This conference is presented as part of the Montreal Speaker Series in the Ethics of AI
What if data-intensive technologies’ ability to mould habits with unprecedented precision is also capable of triggering some mass disability of profound consequences? What if we become incapable of shifting or modifying the deeply-rooted habits that stem from our increased technological dependence?
In this talk, professor Delacroix argues that the deleterious effects of the profile-based optimisation of user content are best understood as a form of alienation. What is compromised is our ‘inner mobility’: our ability to continually transform the habits that shape our pre-reflective intelligence. To counter this danger, two concrete interventions are considered. They are both meant to revive the scope for normative experimentation within data-reliant infrastructures.
‘Ensemble contestability’ features are to enable collective, critical engagement with optimisation tools. This critical engagement is made possible by outlining the outputs of differently trained, ‘ghost’ optimisation systems and introducing ways for users to interactively assess those counterfactual outcomes.
‘Bottom-up data trusts’ are designed to enable groups to regain agency over the data that makes these optimisation tools possible in the first place. Not only can this personal data thereby become a lever for social and political change; data trusts’ ‘bottom-up’ design opens the door to the development of a variety of participation habits that are far from the widespread passivity encouraged by top-down approaches to data governance.
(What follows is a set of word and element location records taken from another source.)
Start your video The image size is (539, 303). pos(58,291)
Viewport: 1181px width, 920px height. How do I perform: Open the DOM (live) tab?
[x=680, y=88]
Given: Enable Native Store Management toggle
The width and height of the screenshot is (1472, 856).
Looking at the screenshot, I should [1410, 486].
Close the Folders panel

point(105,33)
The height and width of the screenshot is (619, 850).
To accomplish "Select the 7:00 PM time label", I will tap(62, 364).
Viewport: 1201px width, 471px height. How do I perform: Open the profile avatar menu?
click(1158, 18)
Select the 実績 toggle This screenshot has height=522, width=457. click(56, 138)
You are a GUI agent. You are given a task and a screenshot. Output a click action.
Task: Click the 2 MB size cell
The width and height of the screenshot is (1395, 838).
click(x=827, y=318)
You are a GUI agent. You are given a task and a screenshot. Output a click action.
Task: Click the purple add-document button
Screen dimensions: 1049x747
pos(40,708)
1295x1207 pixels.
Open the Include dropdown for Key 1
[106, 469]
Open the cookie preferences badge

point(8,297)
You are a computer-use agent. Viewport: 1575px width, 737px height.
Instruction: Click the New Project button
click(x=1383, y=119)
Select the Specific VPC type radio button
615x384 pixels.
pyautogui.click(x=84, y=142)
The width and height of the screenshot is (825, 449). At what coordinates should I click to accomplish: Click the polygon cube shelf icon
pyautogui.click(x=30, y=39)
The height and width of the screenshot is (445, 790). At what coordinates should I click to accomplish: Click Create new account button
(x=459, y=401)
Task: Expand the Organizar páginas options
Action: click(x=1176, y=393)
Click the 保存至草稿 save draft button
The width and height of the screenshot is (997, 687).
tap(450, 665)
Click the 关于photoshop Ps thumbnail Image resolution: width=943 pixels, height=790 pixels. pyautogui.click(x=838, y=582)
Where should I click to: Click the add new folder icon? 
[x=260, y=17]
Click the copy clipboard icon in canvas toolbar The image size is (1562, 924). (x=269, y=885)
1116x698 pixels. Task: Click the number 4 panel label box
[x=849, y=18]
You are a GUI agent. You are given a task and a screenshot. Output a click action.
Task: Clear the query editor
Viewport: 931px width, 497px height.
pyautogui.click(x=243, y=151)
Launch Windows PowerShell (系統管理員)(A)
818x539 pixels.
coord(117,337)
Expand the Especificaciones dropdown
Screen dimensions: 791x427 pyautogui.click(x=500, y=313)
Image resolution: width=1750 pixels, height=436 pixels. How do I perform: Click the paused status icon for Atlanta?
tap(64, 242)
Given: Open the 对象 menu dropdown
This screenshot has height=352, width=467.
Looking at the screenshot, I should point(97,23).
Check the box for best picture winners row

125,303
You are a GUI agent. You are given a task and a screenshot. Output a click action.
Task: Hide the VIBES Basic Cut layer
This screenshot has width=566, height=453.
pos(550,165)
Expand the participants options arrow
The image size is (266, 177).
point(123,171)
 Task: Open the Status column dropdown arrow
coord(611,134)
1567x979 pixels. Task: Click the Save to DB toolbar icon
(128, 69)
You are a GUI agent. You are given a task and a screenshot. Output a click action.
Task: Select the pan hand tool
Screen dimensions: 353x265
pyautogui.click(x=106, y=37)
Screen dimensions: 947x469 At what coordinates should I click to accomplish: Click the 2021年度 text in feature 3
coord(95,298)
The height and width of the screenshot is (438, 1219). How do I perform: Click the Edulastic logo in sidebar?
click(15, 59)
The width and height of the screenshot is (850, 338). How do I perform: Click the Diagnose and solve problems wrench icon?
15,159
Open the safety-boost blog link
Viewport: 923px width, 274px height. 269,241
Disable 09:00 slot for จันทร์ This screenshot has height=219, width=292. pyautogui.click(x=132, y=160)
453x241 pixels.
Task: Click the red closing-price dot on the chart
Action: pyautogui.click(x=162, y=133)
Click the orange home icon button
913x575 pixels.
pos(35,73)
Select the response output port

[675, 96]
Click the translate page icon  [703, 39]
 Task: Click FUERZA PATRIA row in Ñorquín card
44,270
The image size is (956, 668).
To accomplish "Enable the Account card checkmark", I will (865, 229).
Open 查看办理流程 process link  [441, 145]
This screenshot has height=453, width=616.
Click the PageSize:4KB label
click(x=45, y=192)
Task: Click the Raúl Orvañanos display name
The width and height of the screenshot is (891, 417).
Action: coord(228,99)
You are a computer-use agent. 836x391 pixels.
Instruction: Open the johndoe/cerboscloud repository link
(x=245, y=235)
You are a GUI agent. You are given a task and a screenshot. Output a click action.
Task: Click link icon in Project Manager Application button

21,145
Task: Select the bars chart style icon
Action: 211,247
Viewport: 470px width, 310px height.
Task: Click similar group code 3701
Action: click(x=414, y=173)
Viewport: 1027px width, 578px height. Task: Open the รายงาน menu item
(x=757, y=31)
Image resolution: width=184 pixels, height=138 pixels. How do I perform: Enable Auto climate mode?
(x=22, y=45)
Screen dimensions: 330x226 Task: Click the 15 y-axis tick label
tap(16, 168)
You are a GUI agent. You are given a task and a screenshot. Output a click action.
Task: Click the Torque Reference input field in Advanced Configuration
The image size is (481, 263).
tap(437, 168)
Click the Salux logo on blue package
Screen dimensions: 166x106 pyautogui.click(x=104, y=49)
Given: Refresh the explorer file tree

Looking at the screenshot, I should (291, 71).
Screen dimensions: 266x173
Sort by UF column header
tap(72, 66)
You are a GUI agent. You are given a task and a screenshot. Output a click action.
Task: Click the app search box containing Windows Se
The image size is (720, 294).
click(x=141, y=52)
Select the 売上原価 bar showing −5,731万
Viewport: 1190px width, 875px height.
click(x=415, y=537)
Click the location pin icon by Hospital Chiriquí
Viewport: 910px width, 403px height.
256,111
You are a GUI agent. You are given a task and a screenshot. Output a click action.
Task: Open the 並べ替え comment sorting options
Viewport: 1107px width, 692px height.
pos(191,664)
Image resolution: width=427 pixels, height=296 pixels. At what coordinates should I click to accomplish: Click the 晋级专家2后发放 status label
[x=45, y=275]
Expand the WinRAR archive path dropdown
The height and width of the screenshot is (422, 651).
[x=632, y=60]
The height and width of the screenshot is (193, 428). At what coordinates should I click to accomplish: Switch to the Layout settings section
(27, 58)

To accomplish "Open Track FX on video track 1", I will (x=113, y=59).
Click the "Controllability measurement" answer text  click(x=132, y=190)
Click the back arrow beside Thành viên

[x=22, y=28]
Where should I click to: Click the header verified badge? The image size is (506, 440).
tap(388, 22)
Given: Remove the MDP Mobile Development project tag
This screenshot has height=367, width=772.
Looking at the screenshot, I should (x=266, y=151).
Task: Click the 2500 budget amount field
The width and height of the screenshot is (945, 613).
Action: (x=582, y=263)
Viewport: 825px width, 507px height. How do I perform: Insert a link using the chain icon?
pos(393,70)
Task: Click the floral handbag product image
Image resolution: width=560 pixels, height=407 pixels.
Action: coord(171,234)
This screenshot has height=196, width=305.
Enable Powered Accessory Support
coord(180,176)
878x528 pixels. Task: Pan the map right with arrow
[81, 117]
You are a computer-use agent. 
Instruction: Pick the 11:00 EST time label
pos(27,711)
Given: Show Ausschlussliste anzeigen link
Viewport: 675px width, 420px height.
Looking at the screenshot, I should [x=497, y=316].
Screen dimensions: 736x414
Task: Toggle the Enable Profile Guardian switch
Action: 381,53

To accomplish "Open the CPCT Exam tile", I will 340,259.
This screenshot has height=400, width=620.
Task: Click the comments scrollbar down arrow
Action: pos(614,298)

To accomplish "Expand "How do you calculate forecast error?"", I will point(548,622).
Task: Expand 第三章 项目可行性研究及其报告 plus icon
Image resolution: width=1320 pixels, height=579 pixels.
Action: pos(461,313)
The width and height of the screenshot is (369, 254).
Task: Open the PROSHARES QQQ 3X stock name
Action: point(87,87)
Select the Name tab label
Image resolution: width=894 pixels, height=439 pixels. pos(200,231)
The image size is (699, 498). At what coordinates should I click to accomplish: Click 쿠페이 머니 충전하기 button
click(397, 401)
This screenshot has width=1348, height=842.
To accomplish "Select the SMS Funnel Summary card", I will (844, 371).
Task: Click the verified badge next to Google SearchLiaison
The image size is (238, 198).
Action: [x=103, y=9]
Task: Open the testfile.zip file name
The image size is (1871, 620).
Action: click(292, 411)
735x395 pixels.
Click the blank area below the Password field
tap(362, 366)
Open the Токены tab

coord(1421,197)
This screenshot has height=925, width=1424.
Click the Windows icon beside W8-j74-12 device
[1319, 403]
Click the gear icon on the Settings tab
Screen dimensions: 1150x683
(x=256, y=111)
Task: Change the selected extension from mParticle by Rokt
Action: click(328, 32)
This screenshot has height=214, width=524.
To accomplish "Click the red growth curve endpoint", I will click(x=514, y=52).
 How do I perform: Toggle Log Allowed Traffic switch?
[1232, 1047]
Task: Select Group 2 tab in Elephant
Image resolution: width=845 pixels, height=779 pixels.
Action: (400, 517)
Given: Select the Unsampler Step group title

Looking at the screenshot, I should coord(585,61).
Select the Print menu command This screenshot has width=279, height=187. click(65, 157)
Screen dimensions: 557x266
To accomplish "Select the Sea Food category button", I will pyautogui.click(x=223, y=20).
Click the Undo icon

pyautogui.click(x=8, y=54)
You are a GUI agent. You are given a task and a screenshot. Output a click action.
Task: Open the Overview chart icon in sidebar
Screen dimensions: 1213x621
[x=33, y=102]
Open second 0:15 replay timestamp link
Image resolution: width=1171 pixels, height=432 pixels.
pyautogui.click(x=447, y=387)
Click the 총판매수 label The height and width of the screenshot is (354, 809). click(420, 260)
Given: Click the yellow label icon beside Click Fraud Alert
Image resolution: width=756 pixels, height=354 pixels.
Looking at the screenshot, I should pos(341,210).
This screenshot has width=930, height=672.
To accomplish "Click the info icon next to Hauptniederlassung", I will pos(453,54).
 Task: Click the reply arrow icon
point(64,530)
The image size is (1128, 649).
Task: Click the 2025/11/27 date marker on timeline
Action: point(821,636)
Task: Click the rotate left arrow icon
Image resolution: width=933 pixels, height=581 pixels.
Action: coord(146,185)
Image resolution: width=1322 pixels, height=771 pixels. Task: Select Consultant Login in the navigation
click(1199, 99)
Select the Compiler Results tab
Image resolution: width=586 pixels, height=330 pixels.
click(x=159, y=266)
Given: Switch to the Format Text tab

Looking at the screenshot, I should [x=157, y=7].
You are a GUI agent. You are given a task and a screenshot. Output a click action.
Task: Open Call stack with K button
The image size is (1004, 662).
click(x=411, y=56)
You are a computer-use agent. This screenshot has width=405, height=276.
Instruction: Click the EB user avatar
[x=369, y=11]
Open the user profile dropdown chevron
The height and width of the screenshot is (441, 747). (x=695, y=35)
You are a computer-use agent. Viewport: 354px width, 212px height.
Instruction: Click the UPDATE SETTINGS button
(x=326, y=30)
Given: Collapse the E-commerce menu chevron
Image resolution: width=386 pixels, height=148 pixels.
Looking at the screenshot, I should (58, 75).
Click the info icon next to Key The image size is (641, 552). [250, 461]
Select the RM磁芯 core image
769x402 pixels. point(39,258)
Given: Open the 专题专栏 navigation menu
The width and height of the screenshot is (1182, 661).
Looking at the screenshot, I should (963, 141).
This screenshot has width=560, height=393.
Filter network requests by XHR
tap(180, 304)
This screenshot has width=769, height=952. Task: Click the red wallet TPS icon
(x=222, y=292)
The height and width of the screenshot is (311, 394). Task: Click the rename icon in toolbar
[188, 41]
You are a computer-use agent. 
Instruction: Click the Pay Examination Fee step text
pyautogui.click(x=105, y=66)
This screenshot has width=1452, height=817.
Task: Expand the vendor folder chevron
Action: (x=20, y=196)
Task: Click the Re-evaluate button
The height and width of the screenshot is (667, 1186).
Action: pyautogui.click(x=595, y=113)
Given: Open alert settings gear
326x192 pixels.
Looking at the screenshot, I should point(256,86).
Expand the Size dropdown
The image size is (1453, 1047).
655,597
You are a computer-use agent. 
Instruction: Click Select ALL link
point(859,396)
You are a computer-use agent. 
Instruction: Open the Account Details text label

Professor in Law and Ethics, University of Birmingham, Fellow, Alan Turing Institute & Mozilla and Co-Chair, datatrusts.uk
Professor Delacroix’s research focuses on the intersection between law and ethics, with a particular interest in habits and the infrastructure that molds our habits (data-reliant tools are an increasingly big part of that infrastructure). She is considering the potential inherent in bottom-up Data Trusts as a way of reversing the current top-down, fire-brigade approach to data governance. She co-chairs the Data Trust Initiative. Funded by the McGovern Foundation, this initiative is in the process of selecting its inaugural round of data trusts pilots. Professor Delacroix has served on the Public Policy Commission on the use of algorithms in the justice system (Law Society of England and Wales) and the Data Trusts Policy group (under the auspices of the UK AI Council). She is also a Fellow of the Alan Turing Institute and a Mozilla Fellow. Professor Delacroix’s work has been funded by the Wellcome Trust, the NHS and the Leverhulme Trust, from whom she received the Leverhulme Prize. This talk is based on the last chapter of the forthcoming book “Habitual Ethics?” (2022, Bloomsbury / Hart Publishing).